About this task
Please repeat exactly the lines below from the line with "You are a GUI" to the line with "Click the Comment lines icon", including both, and leave out every picture.

Data provided
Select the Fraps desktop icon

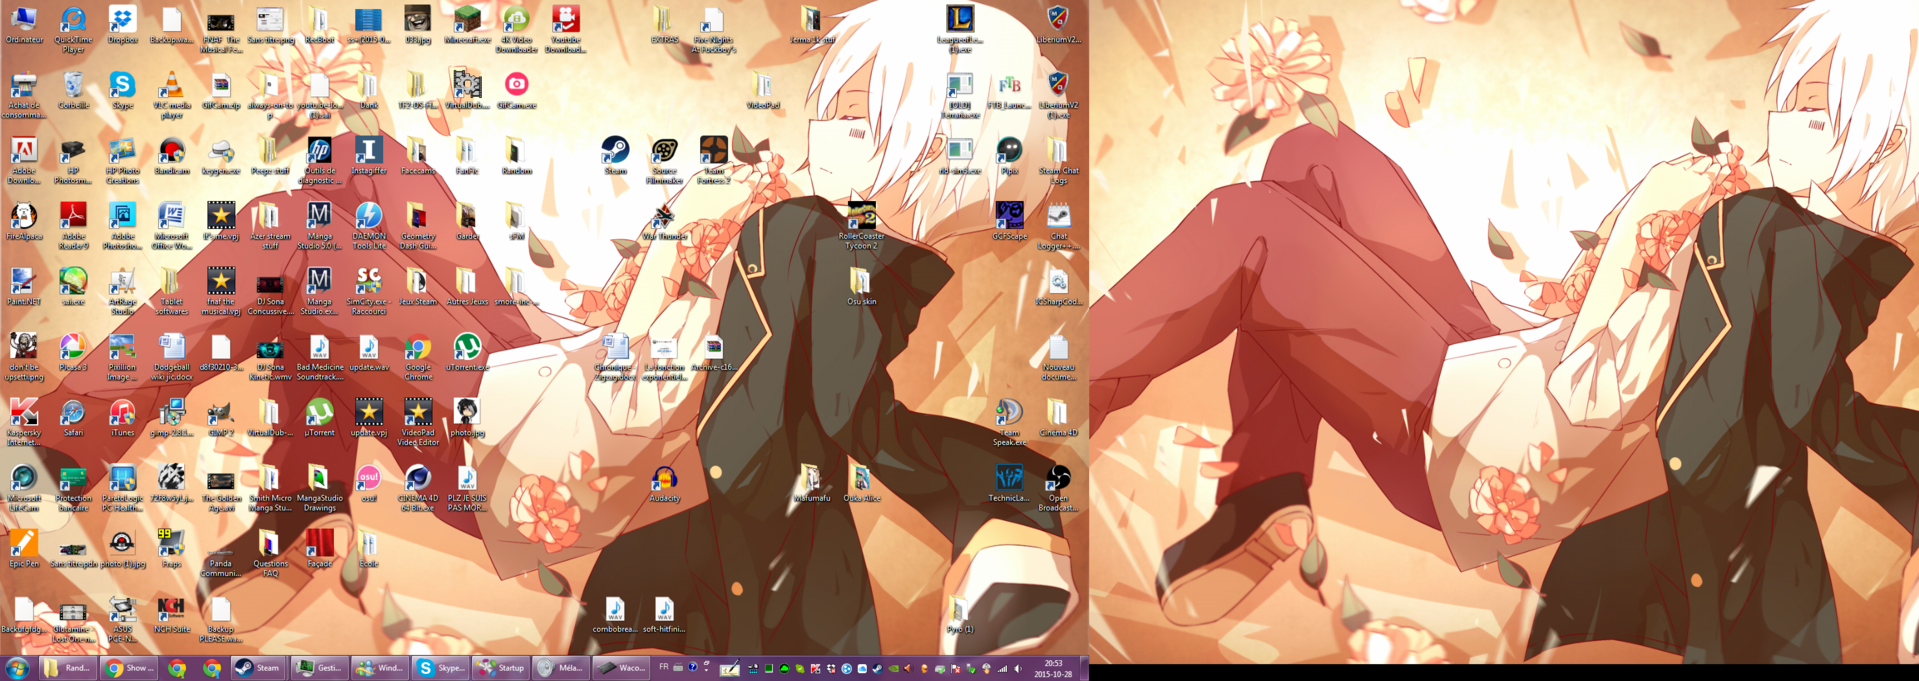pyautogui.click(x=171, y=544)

--

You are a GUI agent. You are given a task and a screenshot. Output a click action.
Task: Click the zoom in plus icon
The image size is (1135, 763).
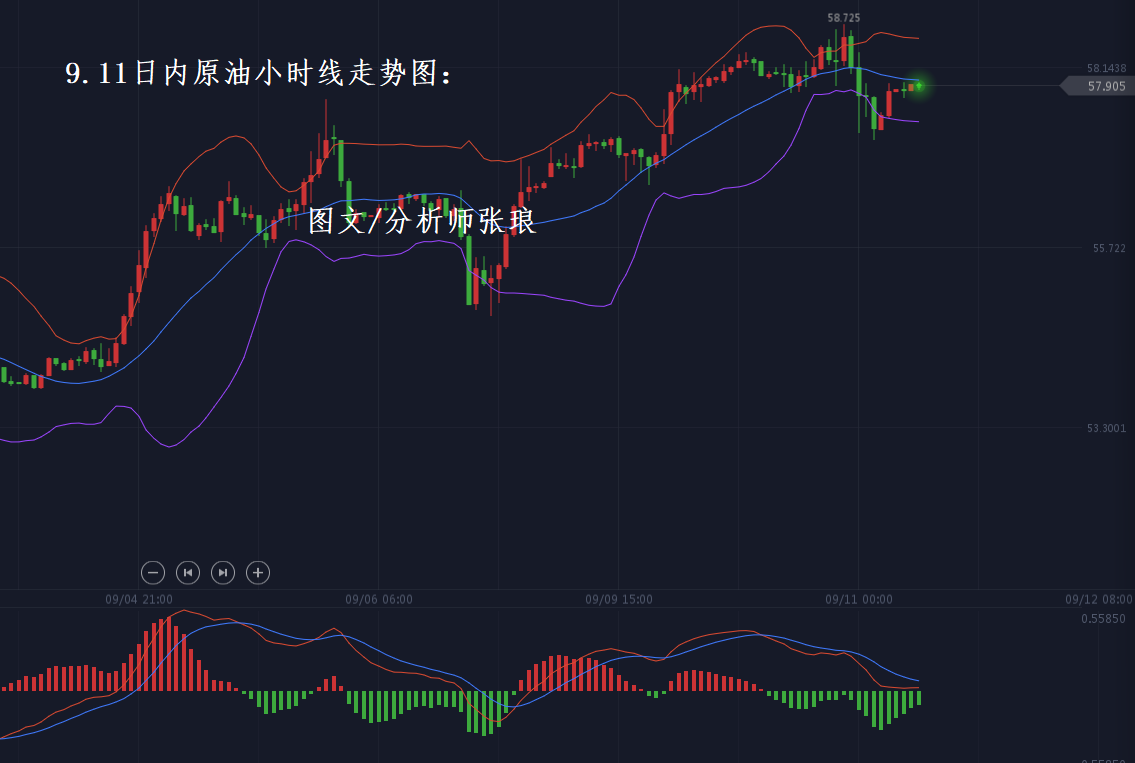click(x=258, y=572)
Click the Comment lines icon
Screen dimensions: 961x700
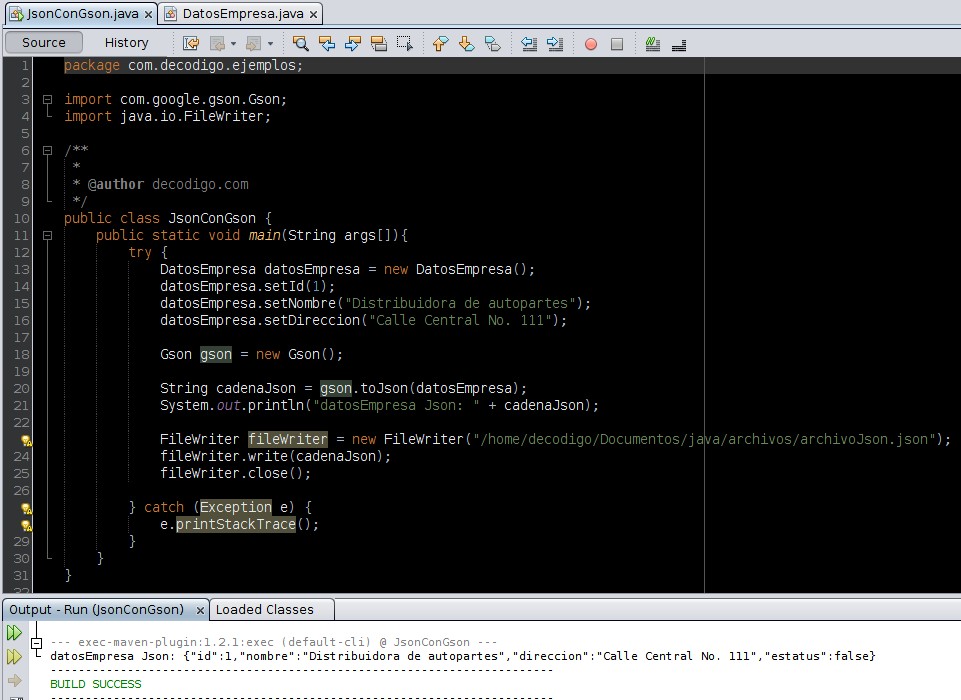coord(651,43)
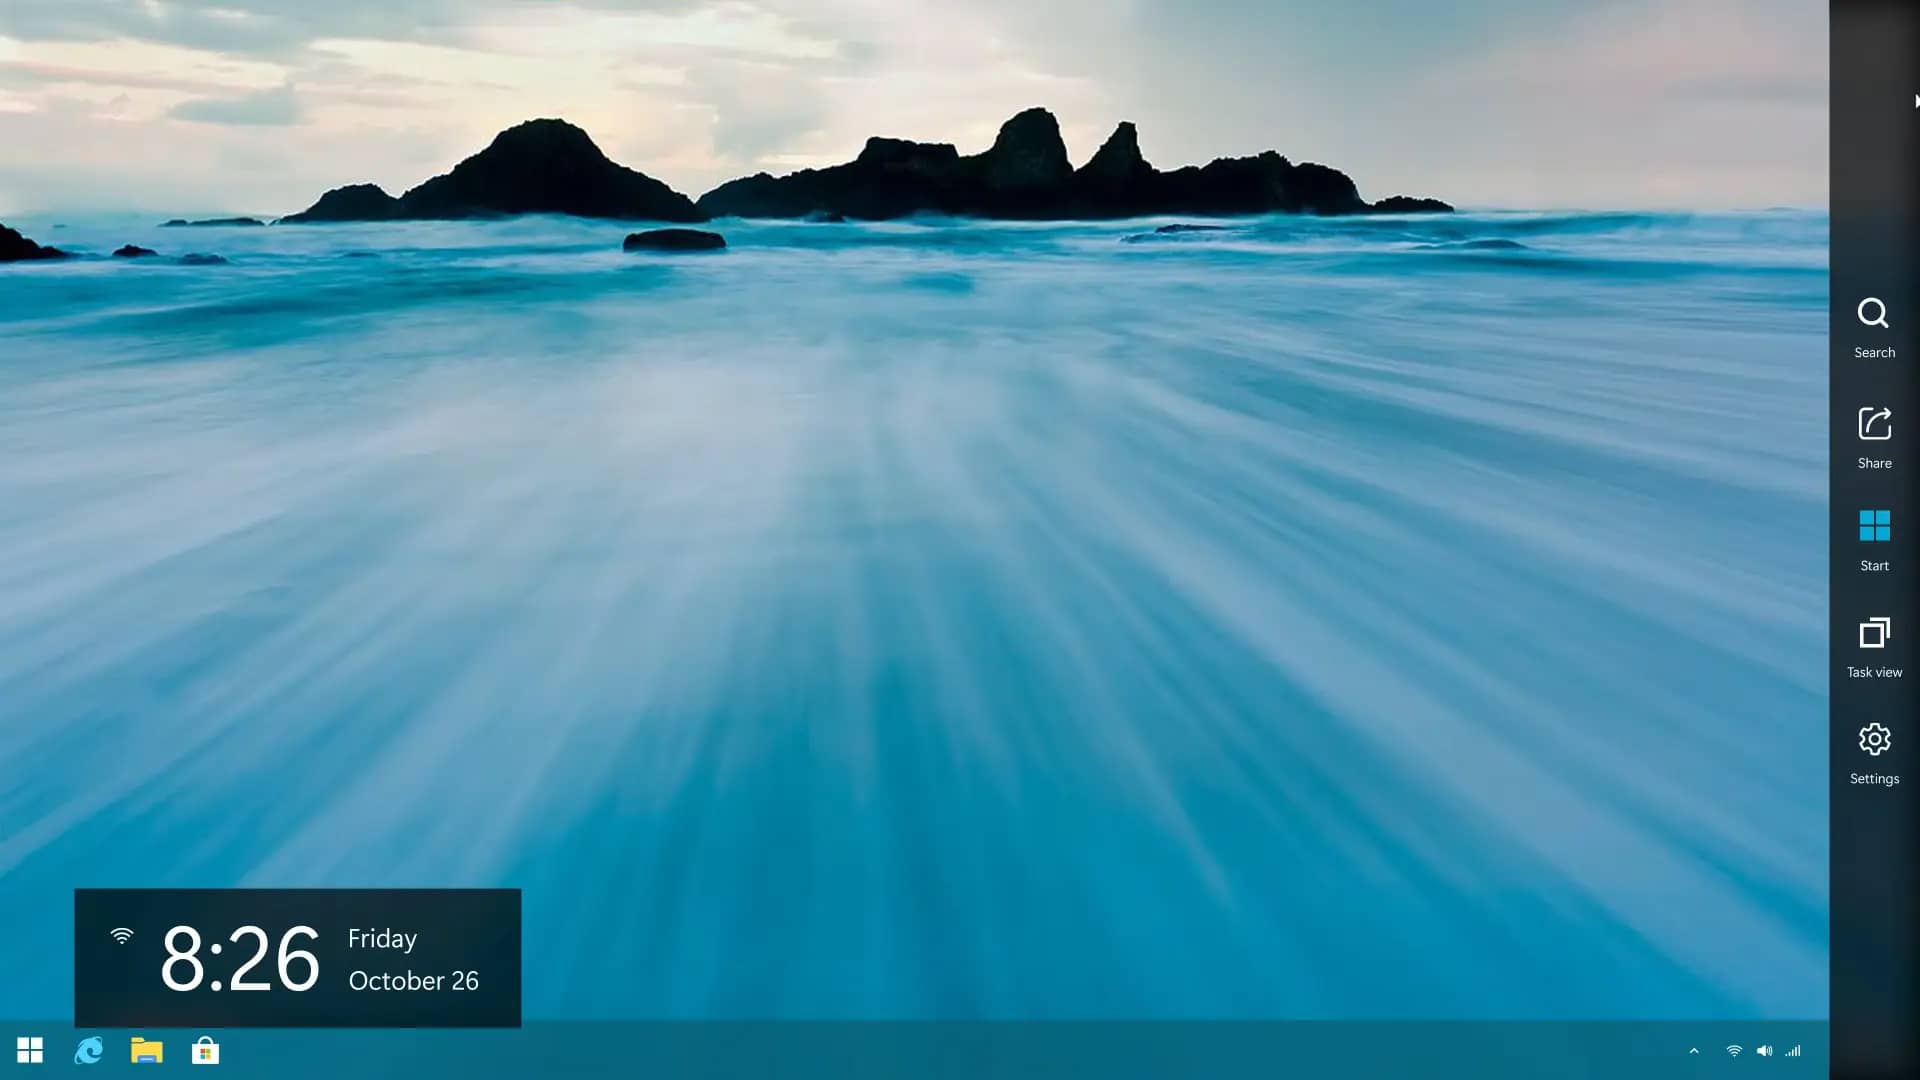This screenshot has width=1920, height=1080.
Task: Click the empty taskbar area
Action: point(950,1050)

* * *

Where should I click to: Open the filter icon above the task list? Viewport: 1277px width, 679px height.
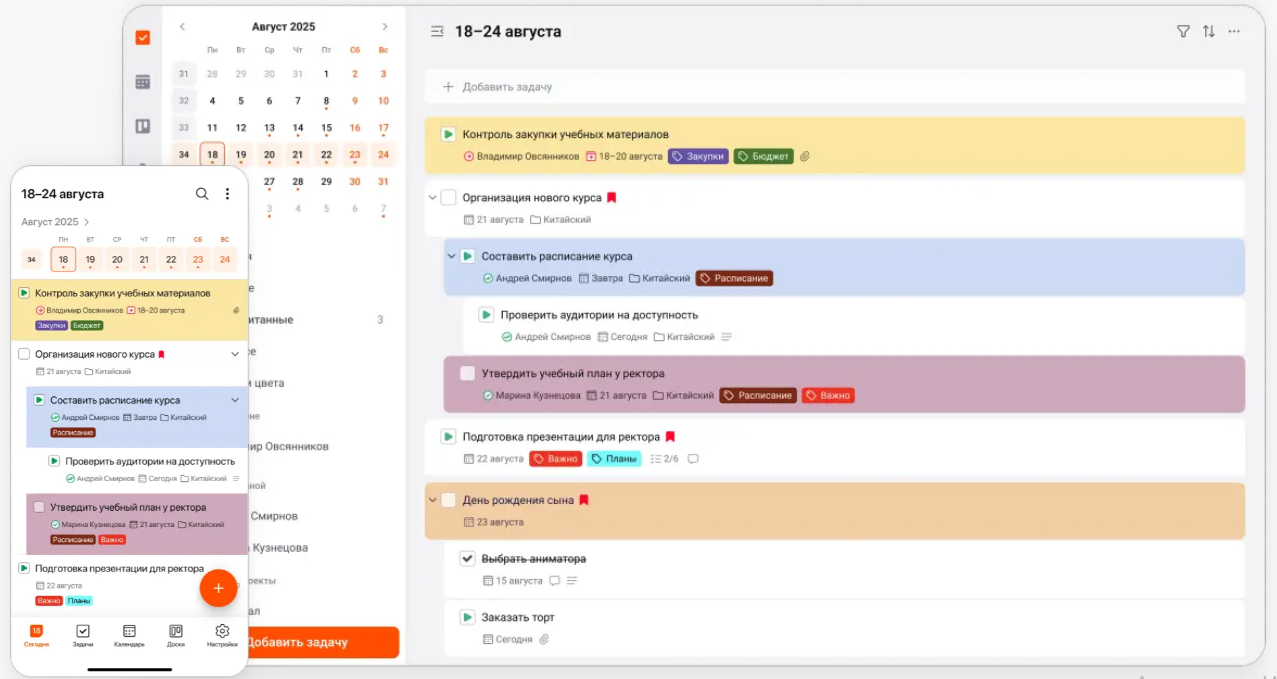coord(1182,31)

Answer box
You are a GUI agent. You are given a task and a screenshot. Output a click action.
Task: Click the zoom in plus icon
The image size is (1135, 763).
click(x=258, y=572)
Click the Comment lines icon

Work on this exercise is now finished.